CAR OVER HEATING
It’s the worst feeling you can have as a driver: the indisputable fact that something is wrong. Steam spews from under the hood while warning bells chime and lights flash from your dashboard. Your engine is too hot, and you’ve got to pull over to the nearest parking lot or onto the road shoulder to let the engine cool down. There’s a knot in your stomach – this could be expensive.
Heat is an engine’s enemy. The damage caused by overheating can be catastrophic and require a complete overhaul or replacement if the problem is not caught in time. There are many conditions that can cause overheating, with some being straightforward repairs and others requiring long hours of work and high parts costs.
What is overheating?
An engine operates efficiently at a certain temperature. That temperature, even though it is too hot to touch by hand, is significantly cooler than it would be without a cooling system. Overheating is when the temperature of the engine climbs to a point where mechanical damage can occur. Usually a sustained temperature of over 240 degrees fahrenheit is enough to cause concern. Steam coming from the engine area, a temperature gauge spiking to the red zone, and engine warning lights – often shaped like a thermometer – are signs your vehicle may be overheating.
Does my car have a cooling system?
No matter how big or small it is, every engine has a cooling system. Very early on in vehicle development, car engines were air-cooled.
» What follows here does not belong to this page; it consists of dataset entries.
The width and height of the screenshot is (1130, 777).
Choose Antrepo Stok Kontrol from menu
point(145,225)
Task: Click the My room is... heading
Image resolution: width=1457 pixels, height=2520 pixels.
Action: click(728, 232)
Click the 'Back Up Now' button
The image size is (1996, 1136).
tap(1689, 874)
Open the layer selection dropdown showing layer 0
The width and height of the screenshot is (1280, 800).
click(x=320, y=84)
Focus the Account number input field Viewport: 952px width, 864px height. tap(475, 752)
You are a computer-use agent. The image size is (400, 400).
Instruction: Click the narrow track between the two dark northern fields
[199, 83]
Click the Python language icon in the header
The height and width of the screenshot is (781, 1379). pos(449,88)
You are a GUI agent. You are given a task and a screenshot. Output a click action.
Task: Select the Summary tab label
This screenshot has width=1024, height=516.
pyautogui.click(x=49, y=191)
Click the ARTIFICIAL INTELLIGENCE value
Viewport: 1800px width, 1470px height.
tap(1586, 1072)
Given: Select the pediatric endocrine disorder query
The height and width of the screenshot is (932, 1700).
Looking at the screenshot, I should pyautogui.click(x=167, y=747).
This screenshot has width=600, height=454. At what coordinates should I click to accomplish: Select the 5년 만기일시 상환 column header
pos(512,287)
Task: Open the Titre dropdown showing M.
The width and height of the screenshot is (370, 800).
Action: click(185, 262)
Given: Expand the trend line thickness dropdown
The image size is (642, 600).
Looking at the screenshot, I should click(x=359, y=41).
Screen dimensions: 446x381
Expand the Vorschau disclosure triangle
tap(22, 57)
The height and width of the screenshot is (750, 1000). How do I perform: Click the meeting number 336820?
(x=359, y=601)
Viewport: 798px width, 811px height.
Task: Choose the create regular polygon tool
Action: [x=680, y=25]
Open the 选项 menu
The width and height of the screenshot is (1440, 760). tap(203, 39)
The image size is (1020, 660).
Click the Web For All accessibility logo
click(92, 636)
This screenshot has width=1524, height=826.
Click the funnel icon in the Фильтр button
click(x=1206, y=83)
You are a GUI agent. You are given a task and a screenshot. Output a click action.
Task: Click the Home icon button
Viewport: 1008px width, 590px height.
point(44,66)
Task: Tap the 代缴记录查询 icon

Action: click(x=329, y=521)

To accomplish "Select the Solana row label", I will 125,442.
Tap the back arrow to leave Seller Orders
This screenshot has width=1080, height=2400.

Essentially, exposure to the air passing over it dissipated the heat from the engine. As engines became more complex and powerful, instances of overheating became more frequent, and a liquid-based cooling system was developed in response.
Liquid cooling systems are used almost exclusively in today’s automotive design and development. Your modern vehicle is equipped with a cooling system that circulates coolant (also known as antifreeze) throughout the engine and through a radiator to dissipate the heat.
How does it work?
There are many parts to a cooling system in an engine. There is a water pump, a thermostat, a heater core, a radiator, coolant hoses, and the engine itself. Here’s how it works:
The water pump has an impeller that circulates the coolant. The impeller looks like a fan or windmill, and is turned by the serpentine belt, or timing belt or chain.
The coolant flows through the engine’s coolant jacket, which is a labyrinth of channels through the engine block. Heat is absorbed by the coolant and carried out of the engine and into the heater core.
The heater core is a small radiator inside your vehicle to warm up the interior. A valve controls how much hot coolant passes through the heater core to warm the air temperature inside. The coolant then passes through a hose toward the radiator.
The radiator is essentially a long tube that is bent into shorter coils. The air passing by the coils disperses the heat from the coolant inside, reducing the temperature of the coolant. After passing through the radiator, a hose carries the cooled fluid back to the water pump and the cycle starts over.